*** Begin section ***
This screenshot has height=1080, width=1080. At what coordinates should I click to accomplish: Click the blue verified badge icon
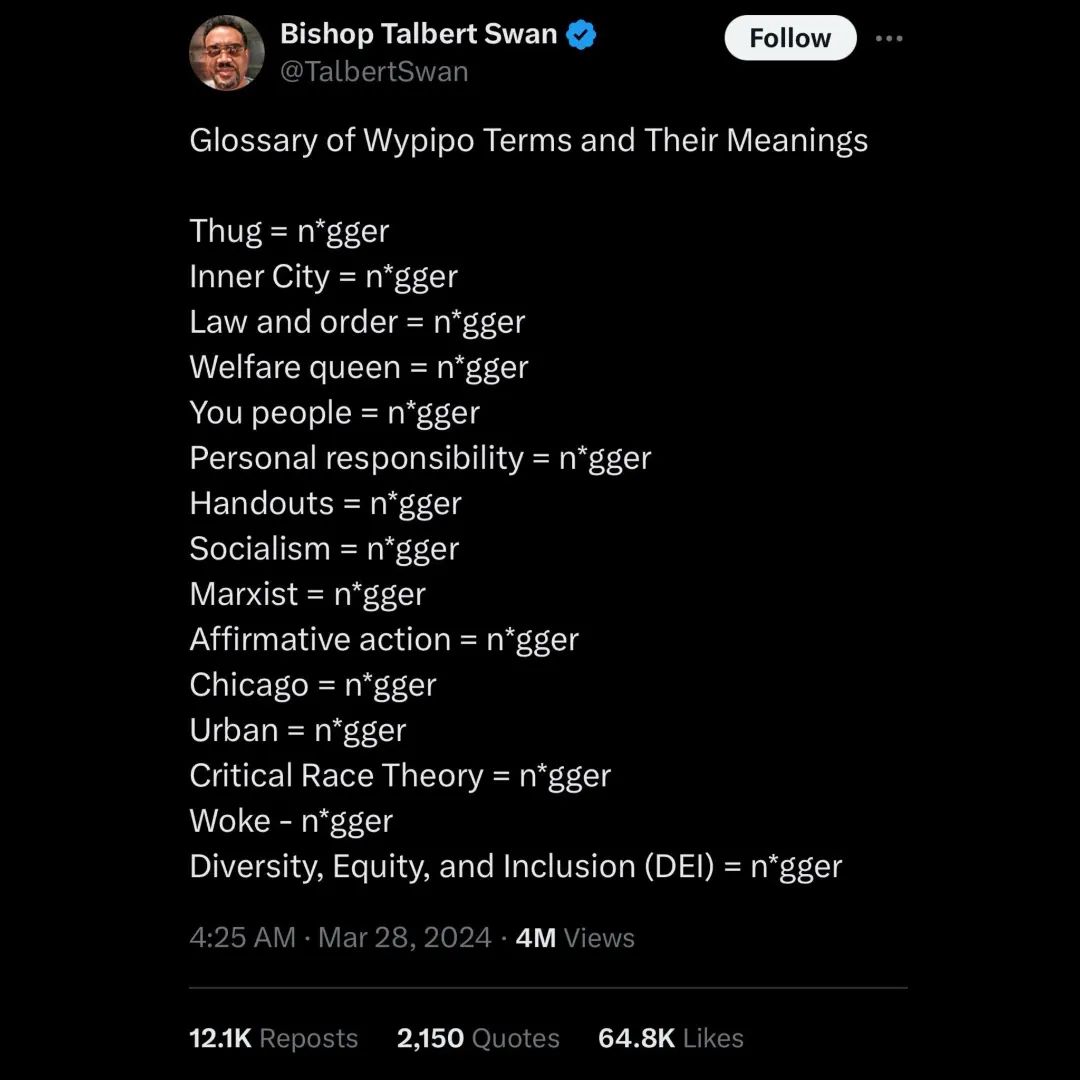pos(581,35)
*** End section ***
*** Begin section ***
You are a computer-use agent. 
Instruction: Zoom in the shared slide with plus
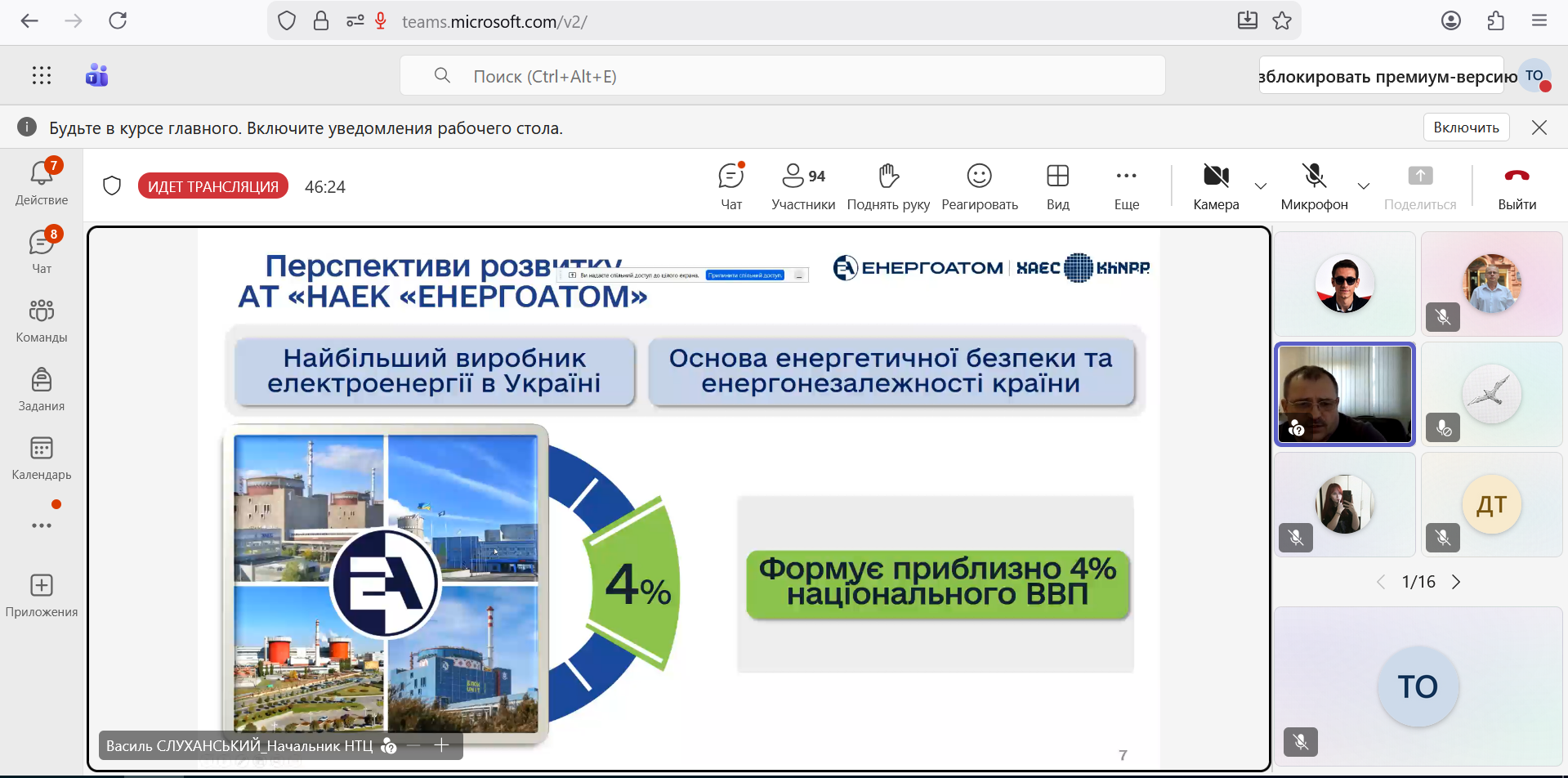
*** End section ***
*** Begin section ***
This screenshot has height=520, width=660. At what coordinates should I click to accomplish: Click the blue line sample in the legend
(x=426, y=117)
*** End section ***
* _Problem to solve_:
Whatever else the listing above holds, retype exactly only the lines from the one containing "You are a computer-use agent." to the one containing "Instruction: Zoom in", both ends kept.

* _Written solution_:
You are a computer-use agent. 
Instruction: Zoom in the shared slide with plus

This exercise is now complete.